I ultimately think no, but the debate should probably be had.

I originally made two posts about Jane McGonigal’s Reality is Broken when I read the book, and you can find them here: First, second.

On the second post, a thoughtful commenter calling himself Larry B. posted this:

As a radical and animal lib activist, I of course agree with you on many things, but I do think you mischaracterize McGonigal’s argument a bit–and it might lead potential readers to never get an important lesson. The book admittedly smuggles in the mainstream episteme that someone with mainstream politics inevitably has, but it is really a strategy guide for how to achieve certain ends efficiently. If your ends are to create a world more compassionate to animals, you can use the principles she outlines to design an alternate reality game that can be the means.
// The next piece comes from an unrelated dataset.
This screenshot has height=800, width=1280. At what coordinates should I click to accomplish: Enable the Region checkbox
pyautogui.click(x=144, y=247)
I think that if you wanted to be more constructive and actually help animals and activists, you might have focused on critiquing the strategies she outlines themselves. For one, we should recognize that for most people who are sympathetic to the animal lib cause, activism is not intrinsically rewarding. Most people do not like protesting, and even those of us who do it regularly think we should do it more. We might use the information in the book to design a social-networking game that creates intrinsic rewards for protest and action) which I happen to be doing the concept work on right now).
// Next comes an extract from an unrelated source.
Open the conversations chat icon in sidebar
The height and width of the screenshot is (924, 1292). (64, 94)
For instance, considering that picketing KFCs doesn’t ever seem to get them shut down, many activists become discouraged and the campaign attendance rates often drops off. But what if activists were accumulating experience points for ever protest, every demo, every letter to the editor, which would allow them to level up their and get new abilities in their online activist community? We would feel a better sense of accomplishment. And we could better track exactly how large the scale of our efforts is by looking at the total statistics of different activist groups.
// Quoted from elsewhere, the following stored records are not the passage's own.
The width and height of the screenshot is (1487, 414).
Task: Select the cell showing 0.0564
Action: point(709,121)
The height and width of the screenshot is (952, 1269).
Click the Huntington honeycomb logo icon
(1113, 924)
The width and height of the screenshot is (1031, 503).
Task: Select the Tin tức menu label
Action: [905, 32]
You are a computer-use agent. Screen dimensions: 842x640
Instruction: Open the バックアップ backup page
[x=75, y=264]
I think we should use McGonigal’s research to our advantage–you know our enemies are.

I posted the following in response:

This is really just a fundamental disagreement about methodologies. McGonigal’s book, at the root, asserts that the neoliberal strategies of the past are applicable, and desireable, in games. McGonigal advocates directing the desires of players toward “good” goals, producing what she calls epic actions, and that those actions can be directed toward what she thinks of as positive ends, like increasing education, market value, etc. What you are putting forward is ultimately, for me at least, a “master’s tools” kind of argument. Gamification arrests desires and puts them in the hands of the game designers, and worse, addicts the player to that system. I’m not sure that it is an ethical form of game design. I am also not sure that I am as concerned with the end result of the games that are designed this way, since most of the games McGonigal has created had good intentions and results, but rather that I think the purposeful manipulation of actions and desires toward the goals of the designers is ethically suspect.

At the end of the day, I don’t want to give people experience points for protesting. I think the ethics are problematic, and the obligation created by “treadmill” games as applied to protesting leaves me with a bad taste in my mouth. McGonigal, and the design ethic espoused in Reality is Broken, is essentially one of creating “game designer overlords” who want to world to be shaped by the games they design. I’m wary of that project.

Larry B. makes a smart argument that I, at the end of the day, simply distrust. Gamification is, more than anything else, a disciplinary practice. Because these kinds of games rarely have end-game scenarios, playing the game becomes a state of constantly winning. Every time you click a cow, every time you would get an experience point for protest, the game draws you in further. It structures the world in such a way that the player cannot think outside of being an operator for the game system–at the very heart, that is why gamification works.

I just thought that everyone would like to see the discussion, whereas I know that no one would have seen it in a post from six months ago. That said, everyone have a great weekend.